Assim, nessa perspectiva, devemos reconhecer as diferenças culturais como fundamento da diversidade com que a vida social se realiza. Perceber as diferenças humanas como algo normal, nada mais é do que o contínuo exercício de visar o bem viver em sociedade.
Concepção Antropológica de Cultura
Partindo da concepção antropológica do conceito de cultura para a compreensão da diversidade e da educação, ou seja, daquelas correntes signatárias da ideia de que o ser humano é um ser cultural, e que, portanto, convive social e culturalmente com outros povos. Para os propósitos desses estudos, devemos renunciar à concepção de cultura no senso comum, ao menos daquelas abordagens que compreendem a cultura como um termo classificatório de indivíduos e grupos sociais inteiros, de forma generalizante e/ou até mesmo preconceituosa. Em educação e diversidade, leva-se em consideração as culturas, no plural, bem como as diversas possibilidades com que a educação se realiza.

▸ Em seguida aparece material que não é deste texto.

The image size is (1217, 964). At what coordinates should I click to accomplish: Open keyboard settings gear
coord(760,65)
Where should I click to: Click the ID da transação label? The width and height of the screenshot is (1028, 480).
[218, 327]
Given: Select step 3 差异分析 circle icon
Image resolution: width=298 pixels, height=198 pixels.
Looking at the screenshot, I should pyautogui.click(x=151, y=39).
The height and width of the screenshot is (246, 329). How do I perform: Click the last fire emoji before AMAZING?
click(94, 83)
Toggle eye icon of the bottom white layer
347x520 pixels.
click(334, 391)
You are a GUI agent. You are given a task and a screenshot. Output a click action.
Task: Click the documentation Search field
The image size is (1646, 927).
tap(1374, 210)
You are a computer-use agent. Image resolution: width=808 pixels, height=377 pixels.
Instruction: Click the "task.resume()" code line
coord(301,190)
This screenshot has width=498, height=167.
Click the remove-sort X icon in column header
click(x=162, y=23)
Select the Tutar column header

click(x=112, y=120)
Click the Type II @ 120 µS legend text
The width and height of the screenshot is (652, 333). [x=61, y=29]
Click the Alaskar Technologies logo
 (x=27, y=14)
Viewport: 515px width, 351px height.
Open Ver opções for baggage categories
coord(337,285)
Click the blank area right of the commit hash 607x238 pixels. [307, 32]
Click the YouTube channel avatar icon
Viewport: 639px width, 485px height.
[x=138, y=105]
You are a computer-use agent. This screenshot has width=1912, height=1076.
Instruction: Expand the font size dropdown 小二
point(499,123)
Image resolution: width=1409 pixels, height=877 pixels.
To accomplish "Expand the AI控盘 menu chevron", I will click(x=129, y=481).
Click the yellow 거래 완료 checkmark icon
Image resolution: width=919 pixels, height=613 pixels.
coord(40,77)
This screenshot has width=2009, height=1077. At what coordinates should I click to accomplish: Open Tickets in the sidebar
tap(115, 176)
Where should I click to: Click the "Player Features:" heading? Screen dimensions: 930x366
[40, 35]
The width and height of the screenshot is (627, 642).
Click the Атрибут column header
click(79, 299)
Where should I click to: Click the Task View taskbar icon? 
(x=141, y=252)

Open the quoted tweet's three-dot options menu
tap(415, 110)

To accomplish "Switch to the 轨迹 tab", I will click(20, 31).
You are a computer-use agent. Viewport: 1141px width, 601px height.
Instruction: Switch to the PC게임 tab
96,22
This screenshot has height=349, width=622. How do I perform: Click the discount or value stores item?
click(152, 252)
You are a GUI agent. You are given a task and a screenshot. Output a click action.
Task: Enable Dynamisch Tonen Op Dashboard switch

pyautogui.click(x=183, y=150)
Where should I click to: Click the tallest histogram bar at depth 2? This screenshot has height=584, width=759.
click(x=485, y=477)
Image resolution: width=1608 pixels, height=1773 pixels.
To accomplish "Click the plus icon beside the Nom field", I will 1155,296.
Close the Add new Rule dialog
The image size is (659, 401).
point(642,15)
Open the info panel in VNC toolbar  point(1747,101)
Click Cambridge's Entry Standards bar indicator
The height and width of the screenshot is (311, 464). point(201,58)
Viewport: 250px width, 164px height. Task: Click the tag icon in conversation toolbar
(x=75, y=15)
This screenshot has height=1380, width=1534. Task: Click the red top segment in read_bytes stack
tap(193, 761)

Definição de Cultura na Antropologia
Uma das características do ser humano é a sua capacidade cultural, e isso o distingue de outros seres vivos. Nesse sentido, podemos afirmar que todos os seres humanos produzem cultura, seja vivenciando o cotidiano da vida, seja representando a realidade em que se inserem. Na antropologia, sabemos que existem muitas definições e correntes teórico-metodológicas em torno do conceito de cultura. Visando contemplar os propósitos desta disciplina, podemos definir, de modo geral, o conceito de cultura como a capacidade da humanidade como um todo e a cada um dos povos, nações, sociedades e grupos, de se apropriar dos recursos naturais e transformá-los, de conceber a realidade e expressá-la (Santos, 1994).
A cultura, vista sob esse ângulo, caracteriza-se como a possibilidade do indivíduo, inserido em seu agrupamento social, de viver o seu dia a dia, compreender a realidade e atribuir significados a ela, planejar, calcular e transformar a natureza, além de refletir sobre todas as coisas que estão ao nosso redor.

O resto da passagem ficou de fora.